At the entrance to the Hemel-en-Aarde valley, WhaleHaven's Paul Engelbrecht reports a harvest that began with Bot River Chardonnay and Elgin Pinot Noir on February 10. He also picked some Viognier from Sir Lowry's Pass on January 26 - a WhaleHaven Viognier/Chardonnay blend will make its debut. With WhaleHaven's plan to expand their current range, plus the introduction of a separate range, Engelbrecht feels as if it's raining grapes. Cultivars jamming the cellar simultaneously don't ease matters either.

Further up the valley at Sumaridge, consultant Kevin Grant reports a generally dry, rot-free vintage for those who stuck to their spraying program. He says bird-induced rot damage seems a bigger concern, with Newton Johnson introducing experimental bird nets, and small Springfontein farm playing with netting options at Stanford.

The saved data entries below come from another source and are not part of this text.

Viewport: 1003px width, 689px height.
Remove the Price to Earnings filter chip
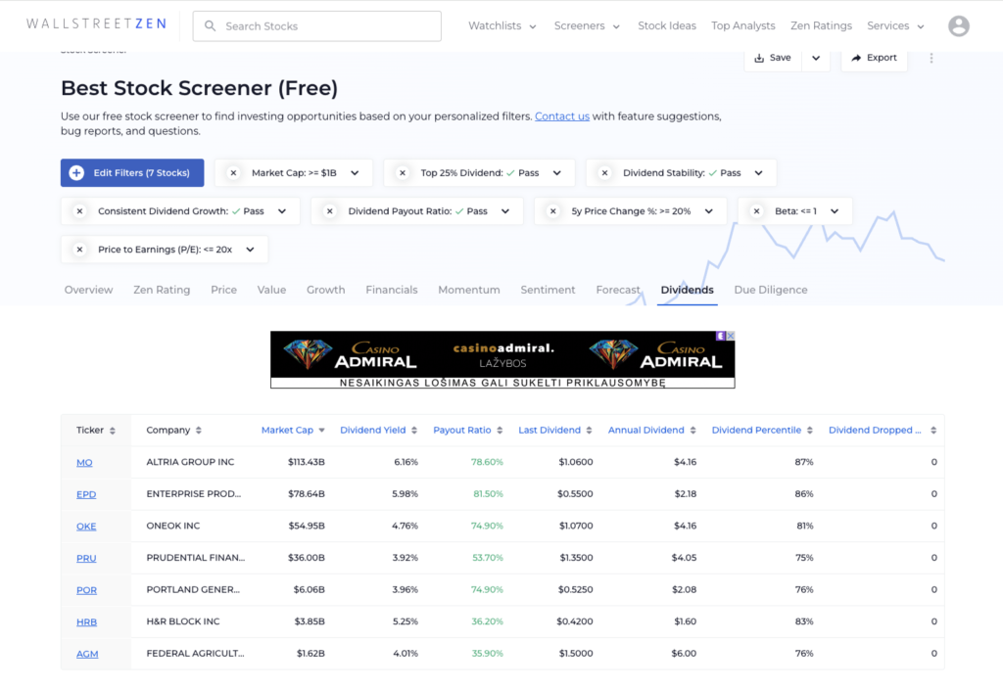pyautogui.click(x=78, y=249)
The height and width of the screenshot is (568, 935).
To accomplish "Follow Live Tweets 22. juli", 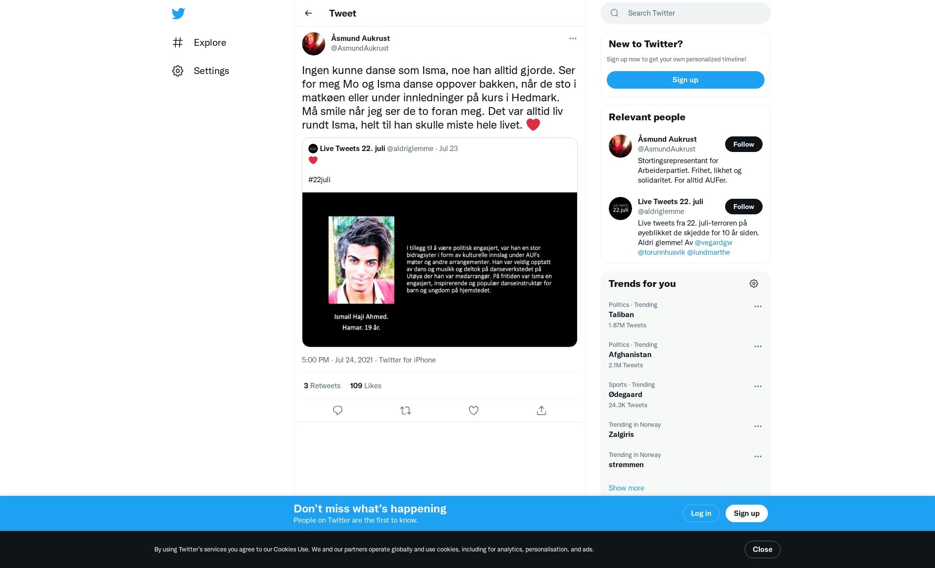I will coord(744,207).
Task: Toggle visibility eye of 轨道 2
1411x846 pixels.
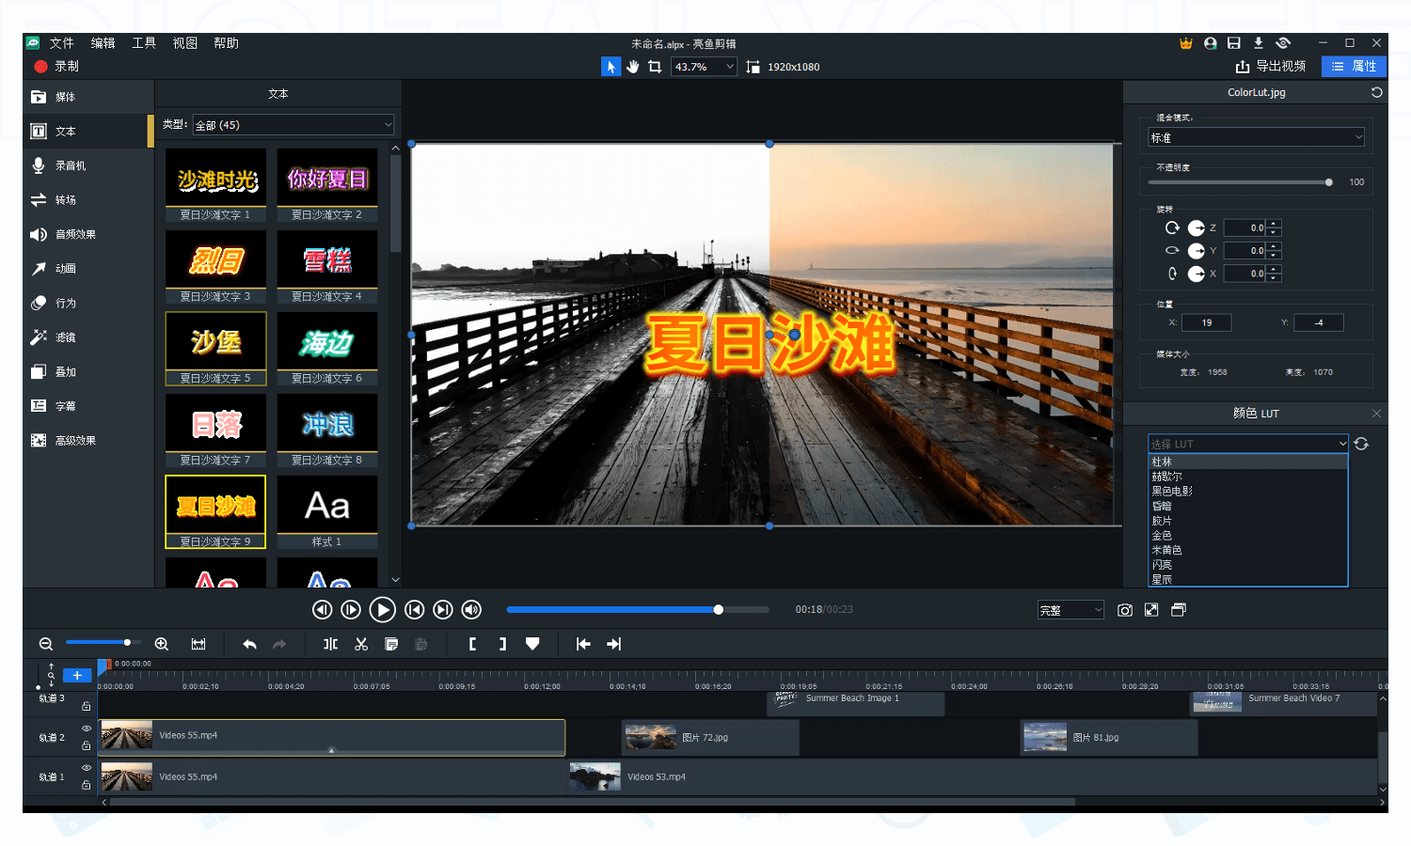Action: point(86,729)

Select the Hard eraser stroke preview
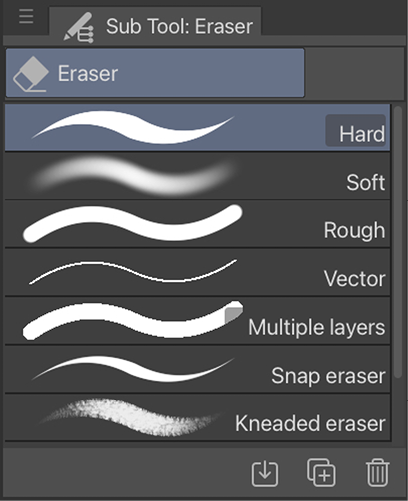(x=133, y=128)
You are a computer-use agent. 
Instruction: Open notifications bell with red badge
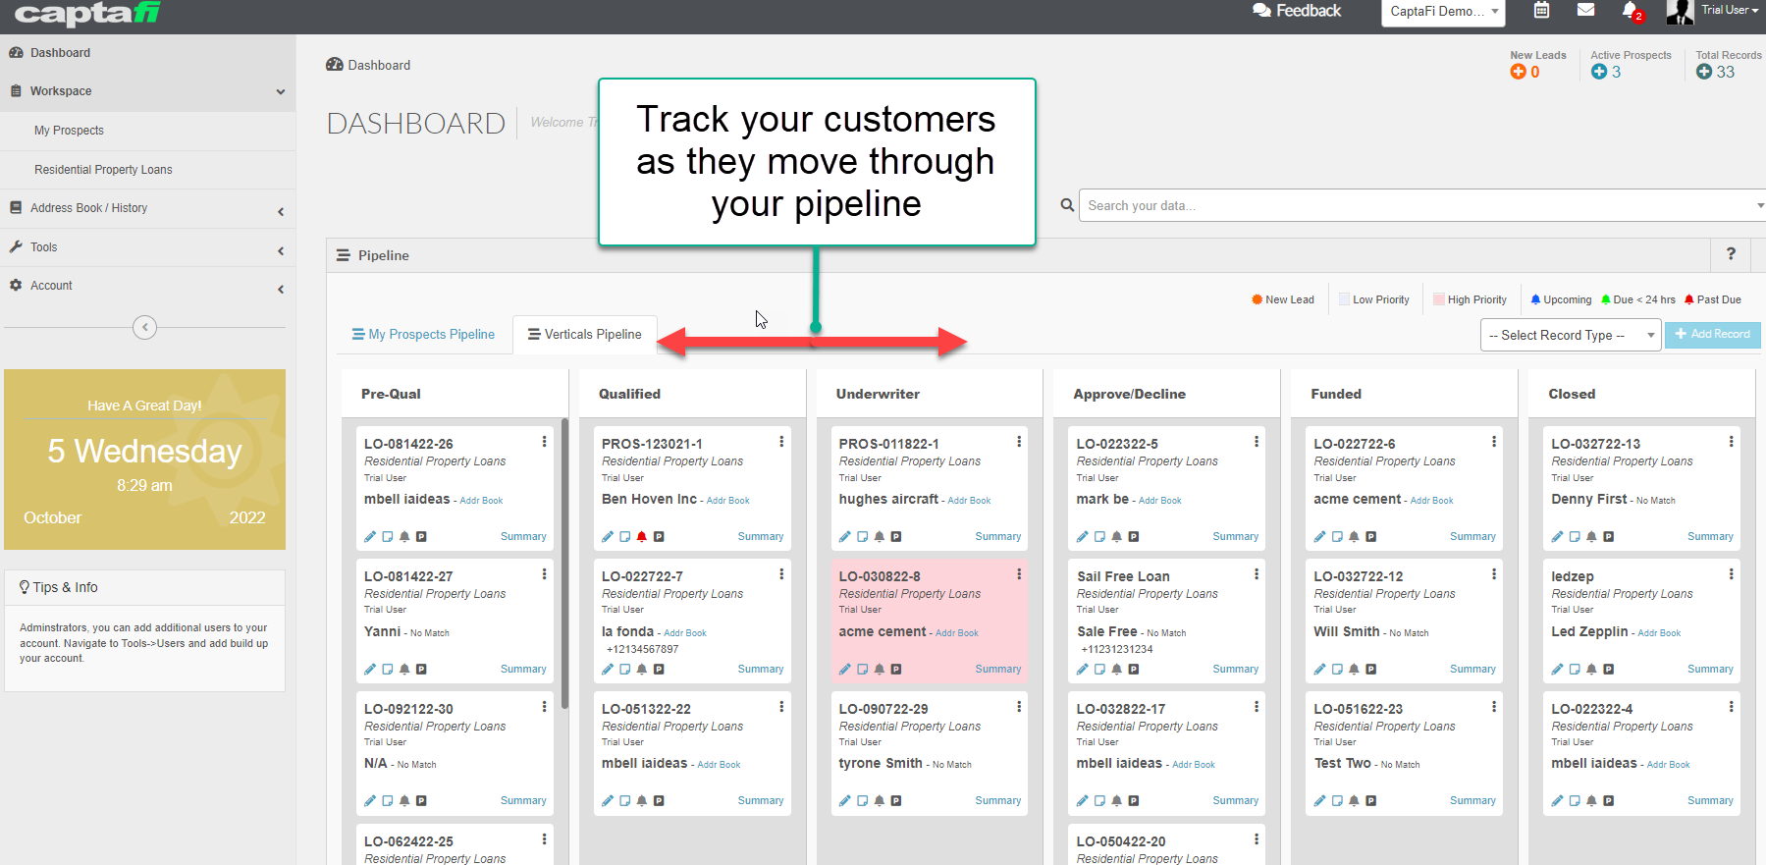click(x=1631, y=11)
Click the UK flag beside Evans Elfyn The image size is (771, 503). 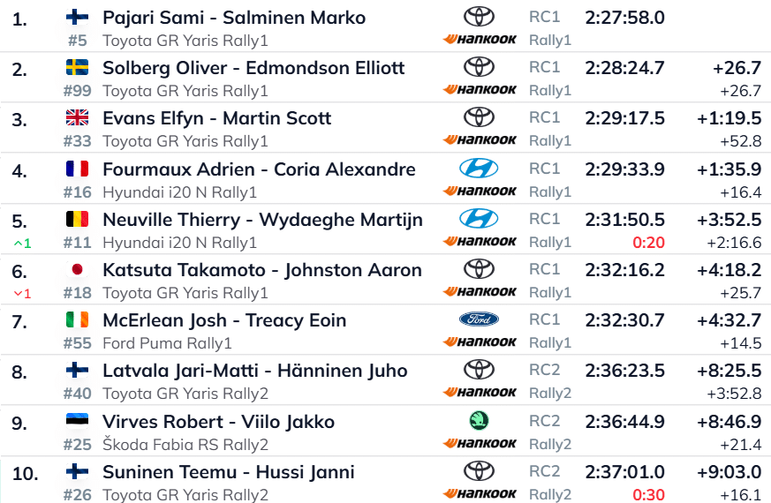(x=77, y=117)
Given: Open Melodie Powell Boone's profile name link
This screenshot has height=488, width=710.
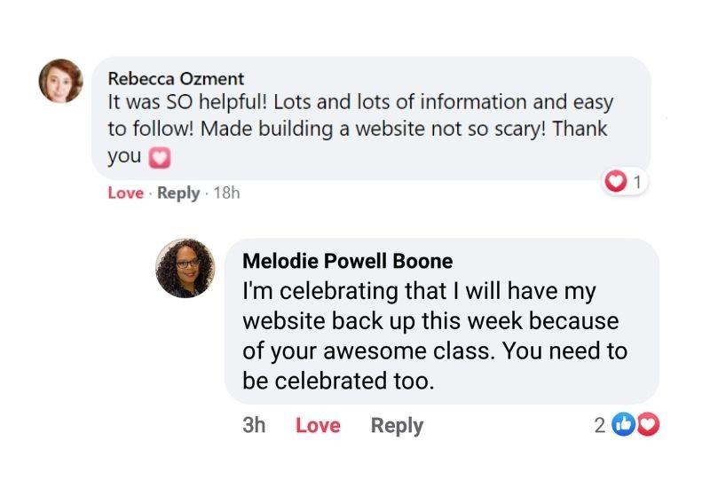Looking at the screenshot, I should [347, 261].
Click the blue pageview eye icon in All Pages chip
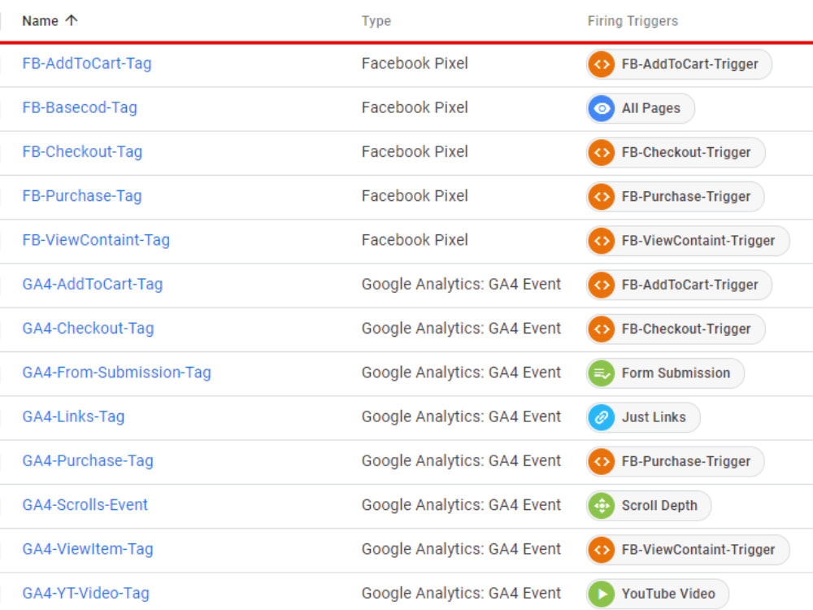813x610 pixels. (x=600, y=108)
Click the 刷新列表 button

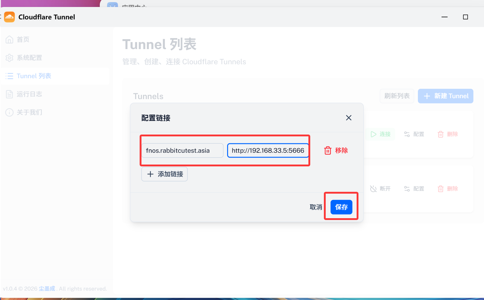coord(397,96)
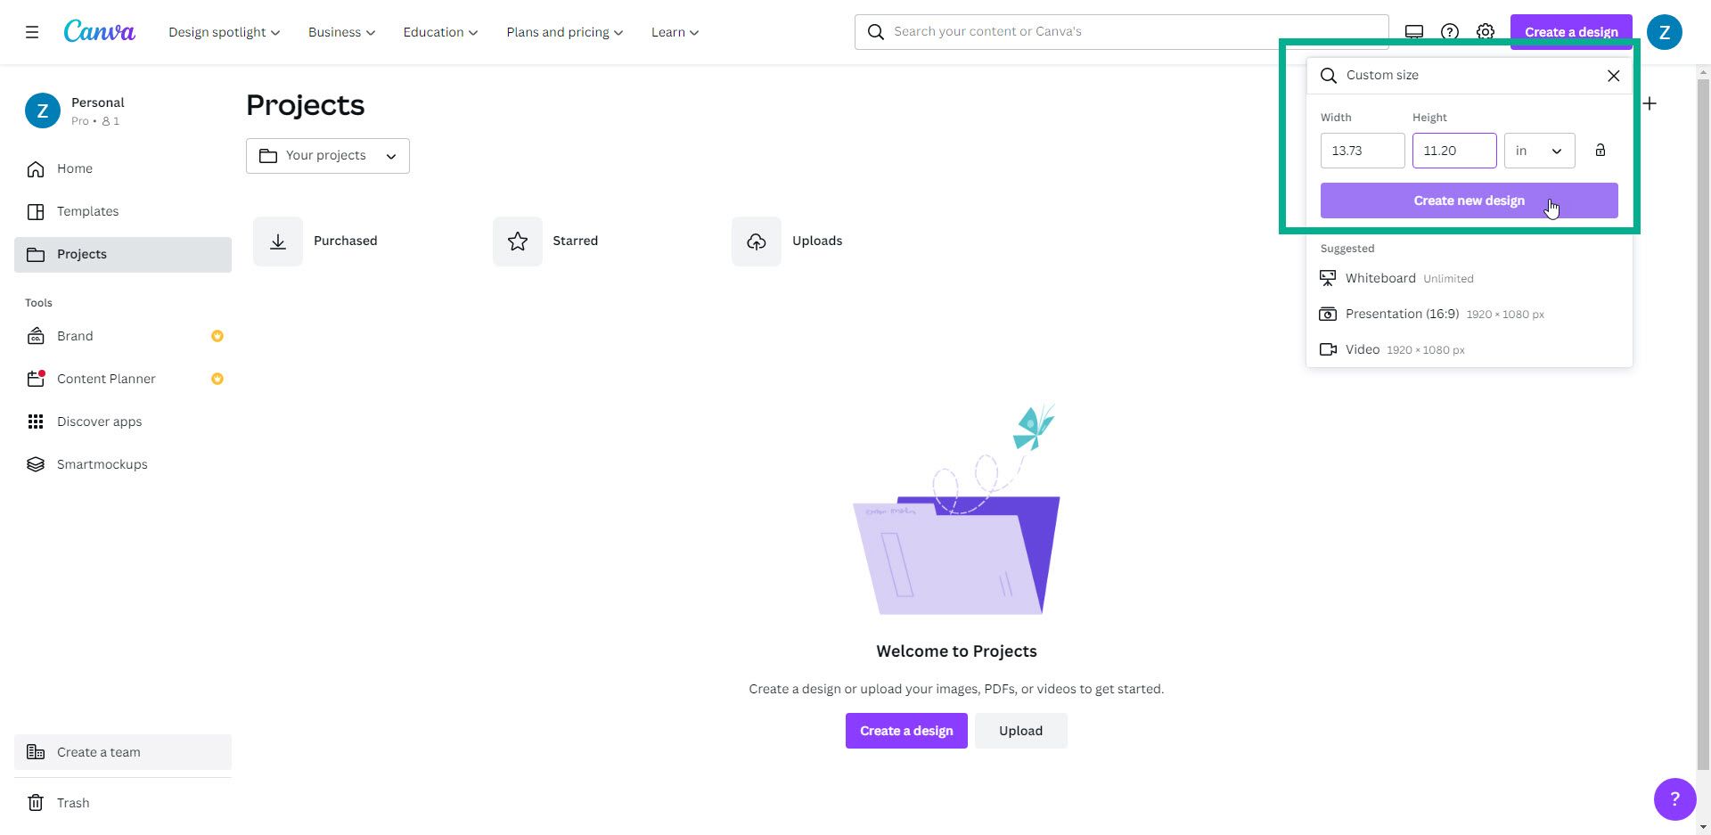The height and width of the screenshot is (835, 1711).
Task: Open the Trash section
Action: (72, 802)
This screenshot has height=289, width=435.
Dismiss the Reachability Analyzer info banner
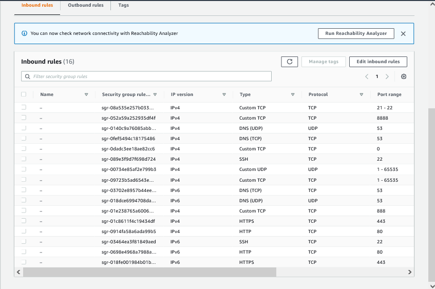point(403,33)
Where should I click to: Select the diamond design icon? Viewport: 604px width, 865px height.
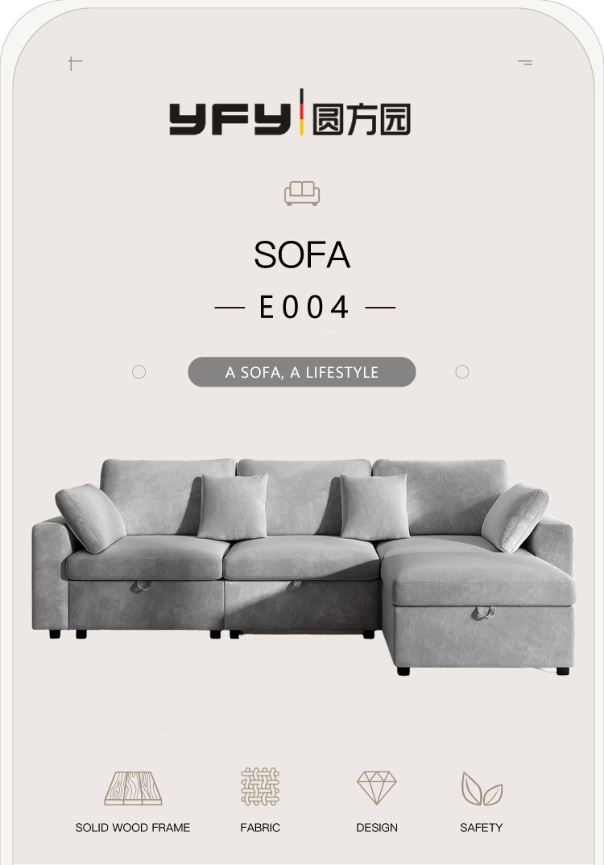377,788
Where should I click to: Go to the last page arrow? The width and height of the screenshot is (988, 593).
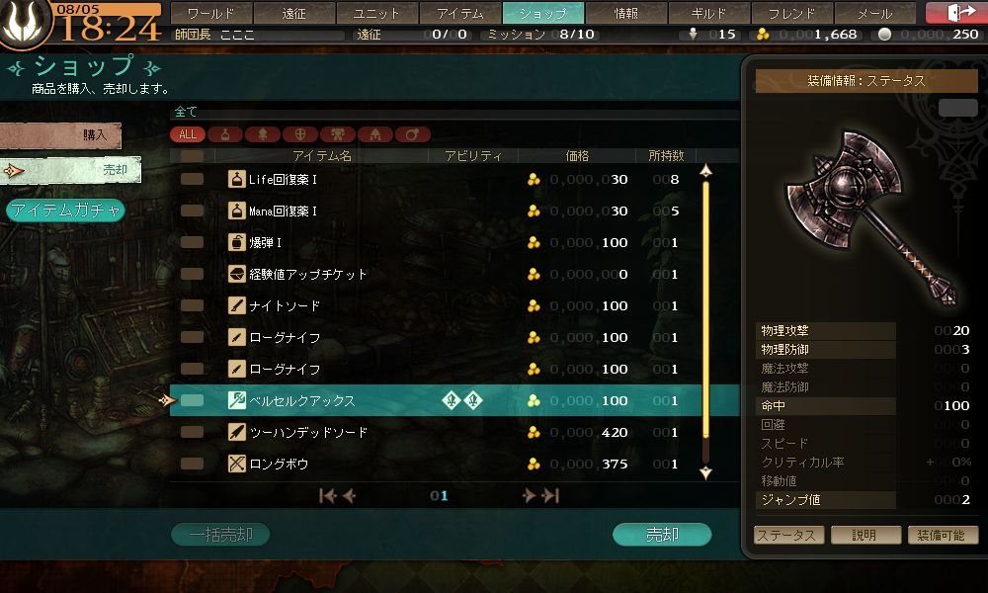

'Most of the guys have brought in Sauvignon Blanc and Chardonnay; it's certainly the case with Sumaridge and Newton-Johnson,' Grant reports. At Sumaridge, Sauvignon was in on Feb 16; Chardonnay in between Feb 11 to 18, so both were spared the following weekend's drizzle. 'Our Sauvignon isn't wow, but there aren't any problems. With Chardonnay it's hard to judge now,' Grant reports, adding that he's already pressed the first Pinot Noir for Sumaridge.

Grant's label Ataraxia makes its debut in 2005, and quality is 'looking really good'. He's sourced some Sauvignon Blanc from Faure, but 65 percent will be Sumaridge fruit. 'My Chardonnay is still about 20° balling in the Koue-Bokkeveld. I'm excited to see what this very cool, extreme vineyard will produce as it's the only one in the valley.' Meanwhile, Shiraz for Grant's Ataraxia blend came in from Durbanville on February 21.

A good distance away, between Stanford and Napier, Raka stands proudly in the recently declared Kleinrivier appellation. With two Italian vintages behind her, winemaker Tanya Rousseau says Raka's Sauvignon harvest began on February 2 and the white grapes were all in by February 19. Two tanks of Sauvignon are looking good despite a bit of dodgem cars with scattered rot, while an experimental blend of Viognier, Chenin and Sauvignon is busy fermenting. Reds are still a while off, with only one block of Merlot and some young Malbec already in. Shiraz is expected during the last week of February. Then some Italian Sangiovese to spice things up.